Remote, proxy voting in Congress is coming to an end
According to the Oxford dictionary, the definition of Congress is: the action of coming together. But Since May 2020, members of this Congress have not had to do that.
Lawmakers in the House of Representatives have been allowed to both vote, and participate in committee hearings remotely. That’s never happened before.
It started May 20, 2020 and was put in place for 45 days to prevent the spread of Coronavirus. But because the public health emergency is still ongoing, it’s been extended by House Speaker
Nancy Pelosi 20 times, most recently on December 23rd.
But it will officially end January 3rd with the close of the 117th Congress. For the last two years, members could be seen reading lists of votes off their phones.

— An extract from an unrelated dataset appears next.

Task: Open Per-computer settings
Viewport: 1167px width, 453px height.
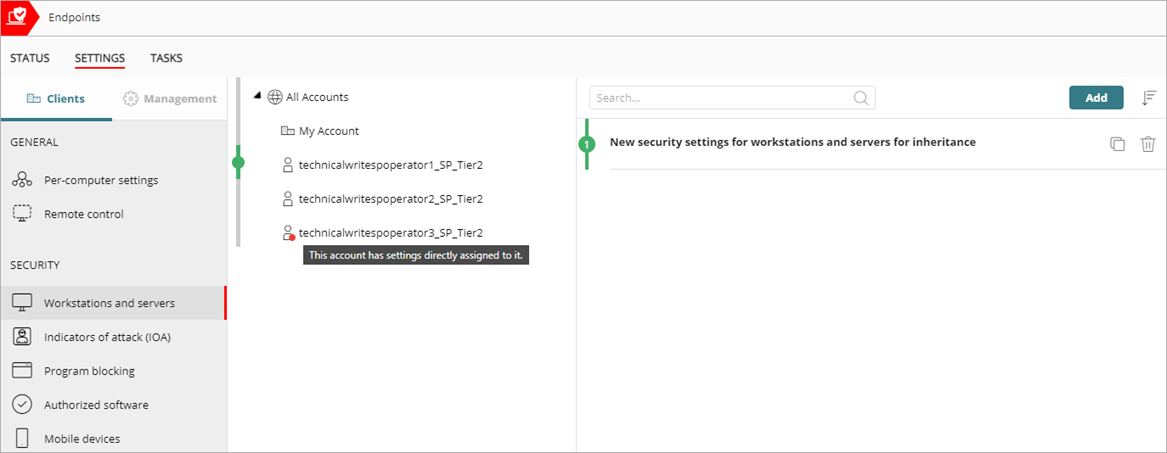Action: pyautogui.click(x=100, y=180)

Rep. Frank Pallone, D-NJ: “Mr. Speaker as the member designated by… long list… I inform the house that these members will vote yes on HRes 1531.”
Representatives would also participate in committee hearings from their home, an office, or, and this happened on multiple occasions, while driving in their car.

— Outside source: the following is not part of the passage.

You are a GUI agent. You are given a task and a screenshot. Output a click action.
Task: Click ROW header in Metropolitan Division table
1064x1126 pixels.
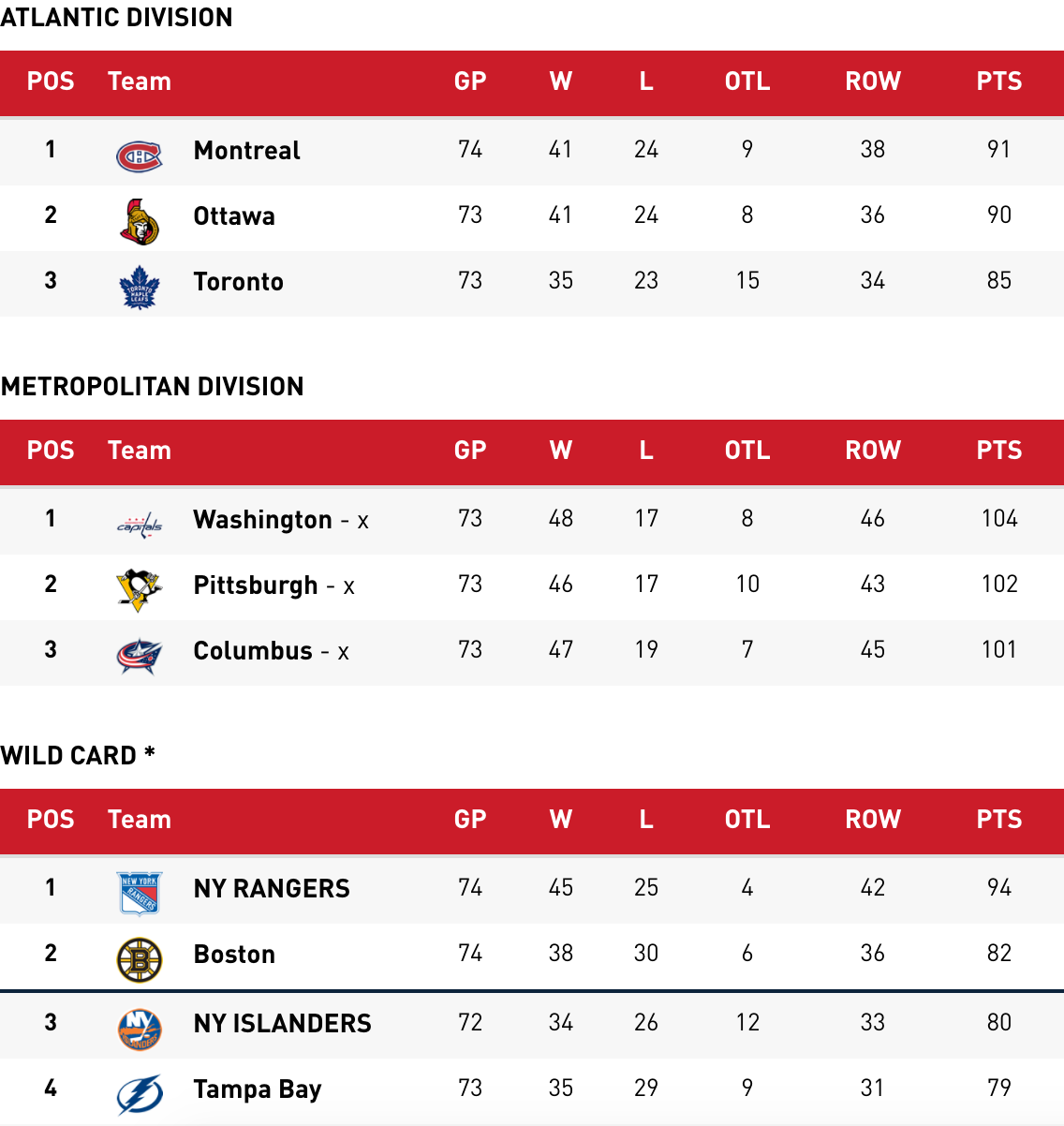point(873,451)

Rep. Austin Scott, R-GA: “One of the generals suggested that they were seeing it in their ranks too.”
Technically, the House could vote to re-approve the resolution, but Republicans are taking a majority, and they have spoken out against remote voting from the beginning.
Rep. Kevin McCarthy, R-Calif: “Well I am not in the majority. If I was in the majority we would be back working. You know you can go two blocks over here and get a Starbucks and Congress is still closed. Not the Senate but Congress.”
Despite disapproving publicly, members of both parties have taken advantage of voting in private. Straight from DC, I’m Ray Bogan.